* Information provided *
****************
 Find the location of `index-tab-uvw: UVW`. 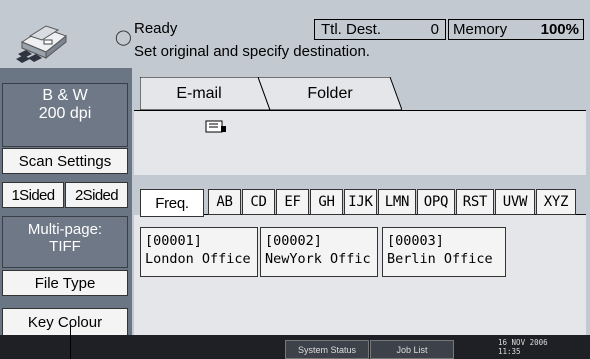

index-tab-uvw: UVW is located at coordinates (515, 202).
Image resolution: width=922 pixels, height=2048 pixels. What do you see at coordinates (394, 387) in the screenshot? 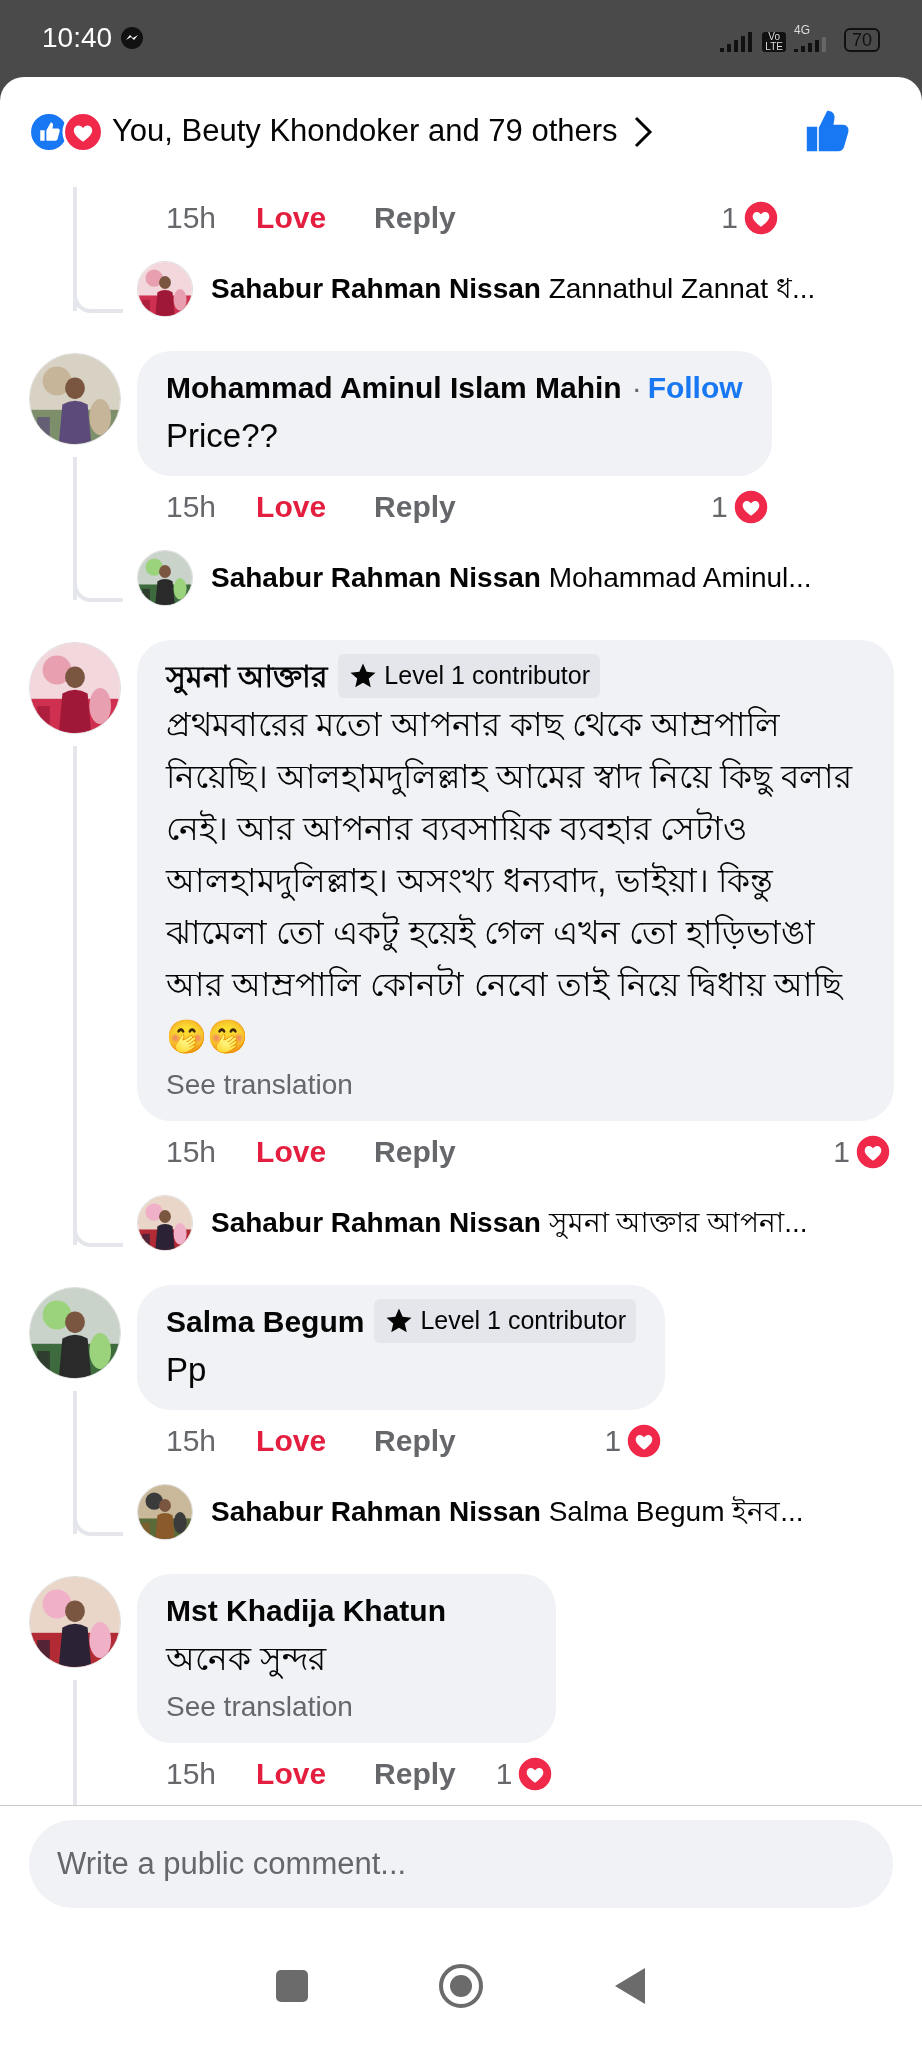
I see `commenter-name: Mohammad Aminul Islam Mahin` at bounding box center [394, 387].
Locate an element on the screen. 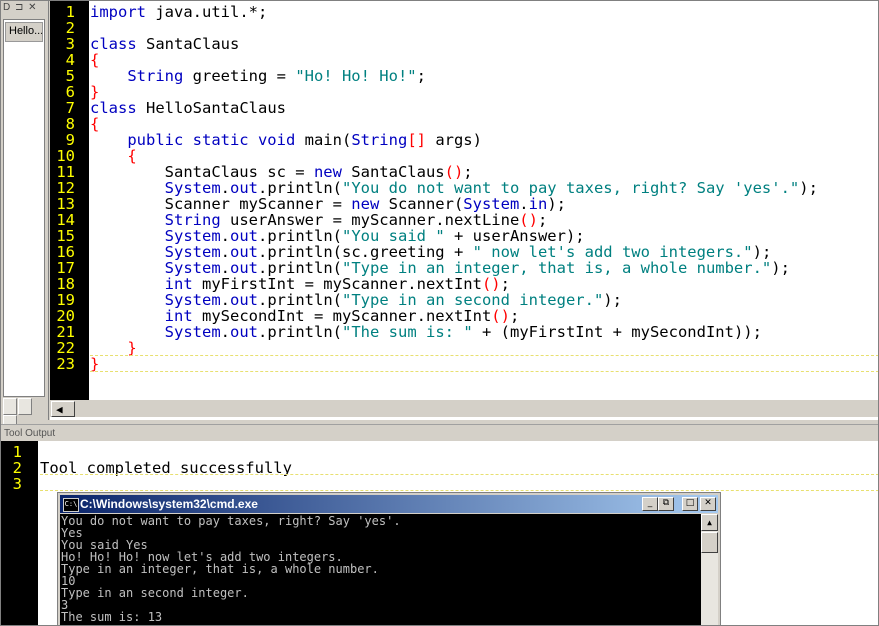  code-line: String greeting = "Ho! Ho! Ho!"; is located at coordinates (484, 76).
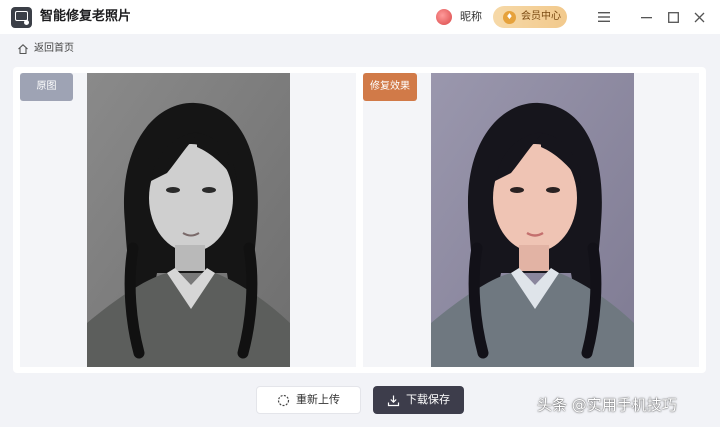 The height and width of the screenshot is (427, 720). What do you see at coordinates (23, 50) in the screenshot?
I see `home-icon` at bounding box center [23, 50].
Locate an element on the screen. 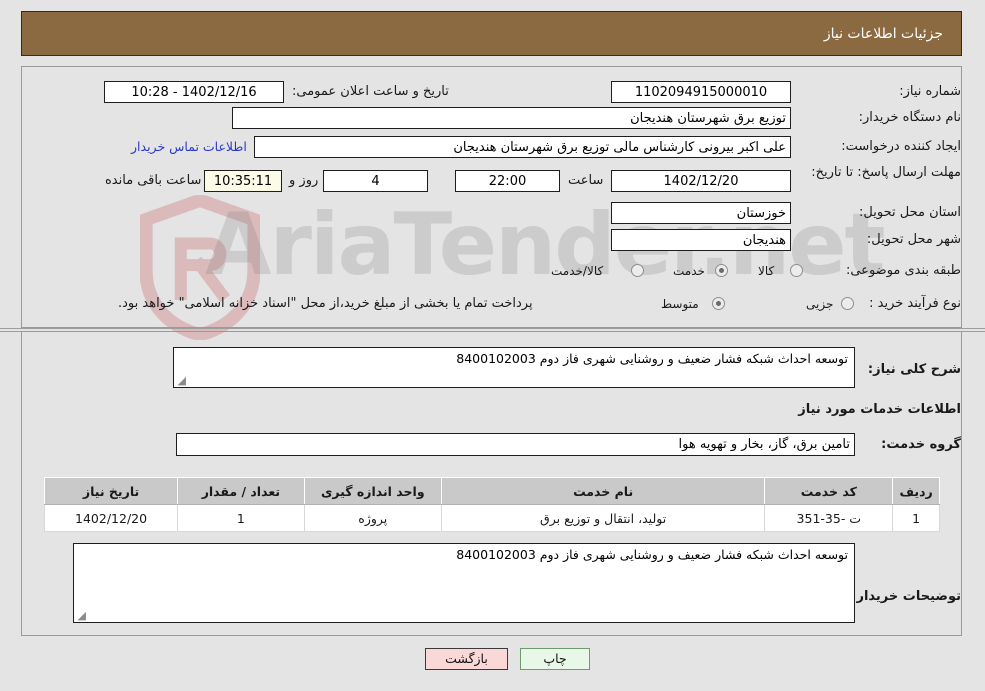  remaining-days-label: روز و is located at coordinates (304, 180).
****************
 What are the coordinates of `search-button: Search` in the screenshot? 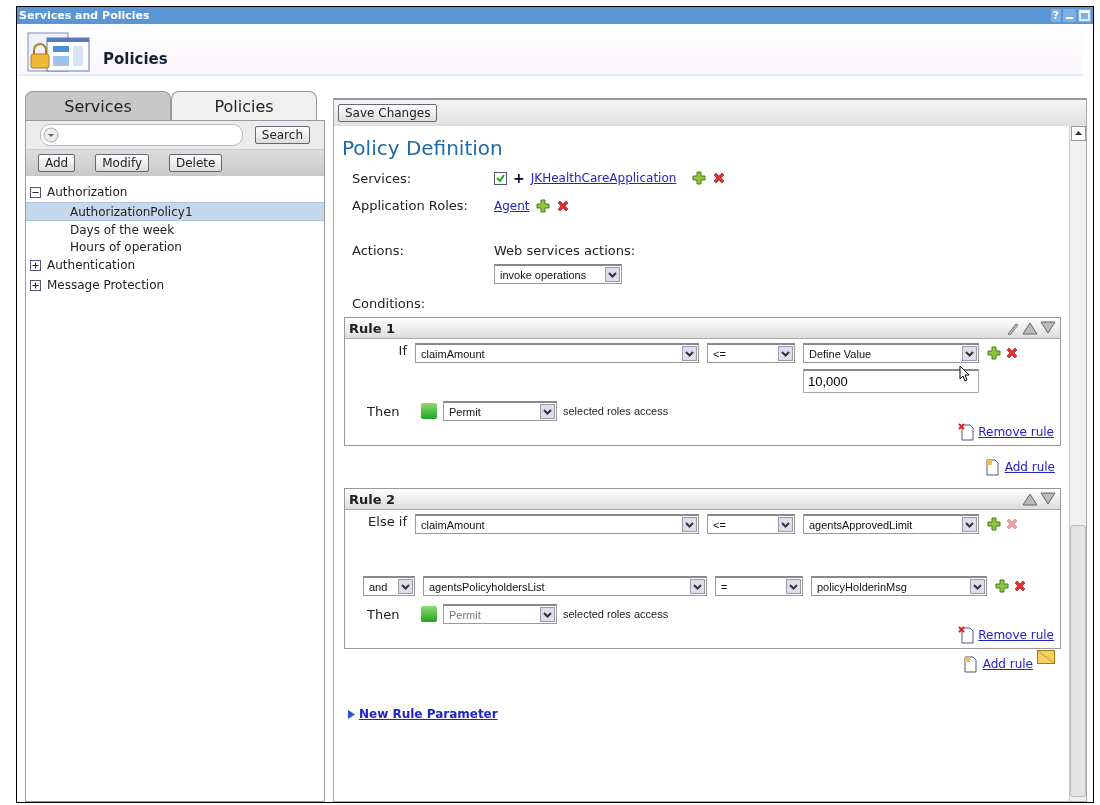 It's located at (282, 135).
****************
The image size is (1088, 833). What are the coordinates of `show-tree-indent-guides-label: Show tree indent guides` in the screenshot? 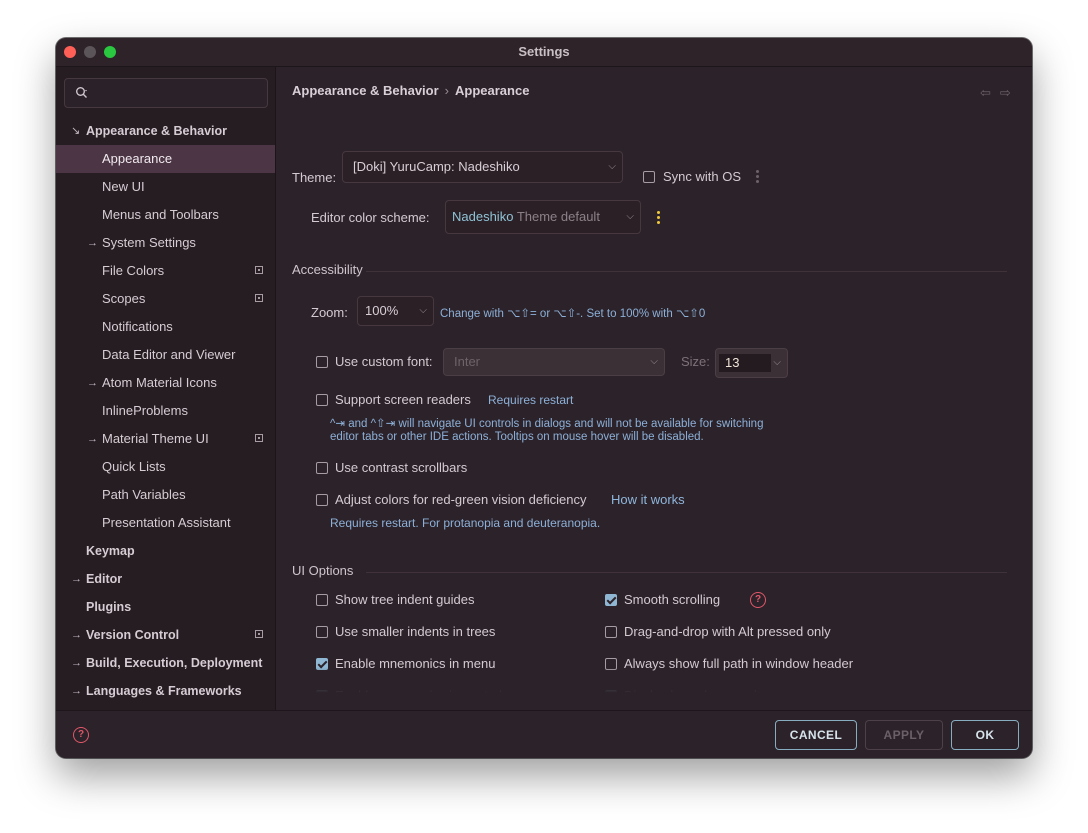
****************
Present the lines beginning with the one containing "Find the location" and continuing through the one containing "center [394, 387]." as a Markdown table with the columns Number and Line, one row per line and with blank lines omitted. Leave the pictures out of the table.

| Number | Line |
|---|---|
| 1 |  Find the location of `index-tab-uvw: UVW`.  |
| 2 | index-tab-uvw: UVW is located at coordinates (515, 202). |
| 3 | Image resolution: width=922 pixels, height=2048 pixels. What do you see at coordinates (394, 387) in the screenshot?  |
| 4 | I see `commenter-name: Mohammad Aminul Islam Mahin` at bounding box center [394, 387]. |